In a recent feature, Rolling Stone interviewed the Twitter raconteur, as well as characters/real-life humans Jess and Jarrett, to try and sift through conflicting information.
While not one of the three could agree who was trapping on the fateful trip (Jess said Zola, Zola said Jess, Jarrett said Zola and Jess), it was a consensus no rival pimps were shot in the face, regardless of whether or not a pimp attempted to kidnap a member of the group (Jess said Zola was kidnapped, Zola said Jess, Jarrett said no one).
Pimp “Z” actually went by the name Rudy and was, as the Internet surmised, current Nevada jailbird Akporode Uwedjojevwe. Rudy has a trial approaching in January, and the outcome isn't looking so hot for the alleged sex trafficker.
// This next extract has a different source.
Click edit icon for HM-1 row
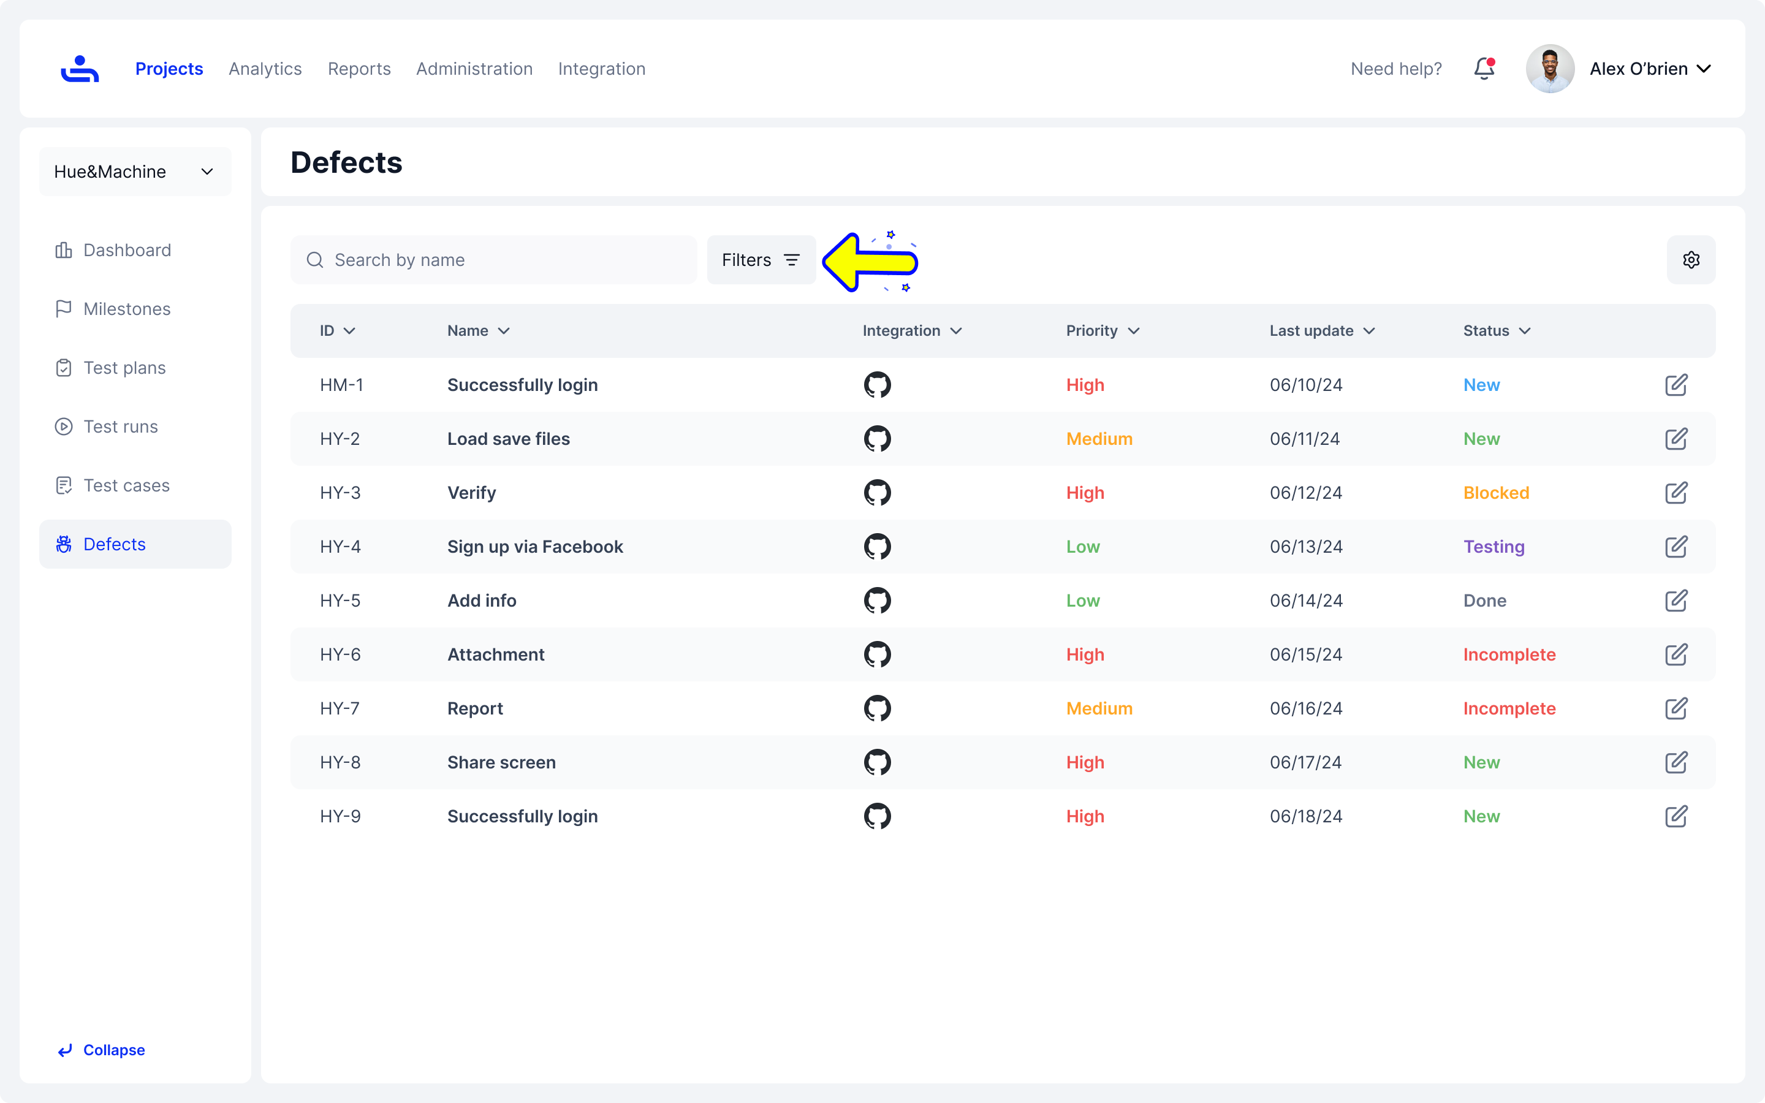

Zola also reportedly admitted to exaggerating Jarrett's suicide attempt for entertainment value.
It seems perplexing a story featuring so many twisted and corrupt elements in its purest form would need further sensationalizing, yet Zola's original attempts to tell the tale on Twitter apparently went unnoticed.
It was not until her third attempt, with a few excessively sordid details and clever turns of phrase added for effect, Zola got a reaction.
She told the magazine,
I made people who probably wouldn't want to hear a sex trafficking story want to be a part of it because it was entertaining.
Sure, readers may never know who was truly trapping that weekend, but they know for certain sex trafficking was the crux of this tale and Rudy's entire business.
It's common and it happens… It could happen to anyone… For whatever reason, people feel like it doesn't happen, not in their world at least… But it does.
Jess agreed, claiming she knew wooing other women to trap was wrong, but she was, as Zola stated in her original telling, “lost in the game.”
I was helping other girls be put into that situation and as someone who's been sexually abused, why would I do that? All I can say is that I was literally brainwashed by Rudy… If even one girl looks at this and says, 'This can happen to me, I need to change,' then it will be worth it all in the end.
A mother herself, Jess expressed concern for her daughter's future.
It could be my daughter. She could be talked into [sex trafficking] in the future, but maybe because I made these mistakes she won't.
Embellishments aside, it's the truths of the Zola story that vocalize the struggles of an estimated 4.5 million victims around the world who cannot speak for themselves, Rolling Stone reports.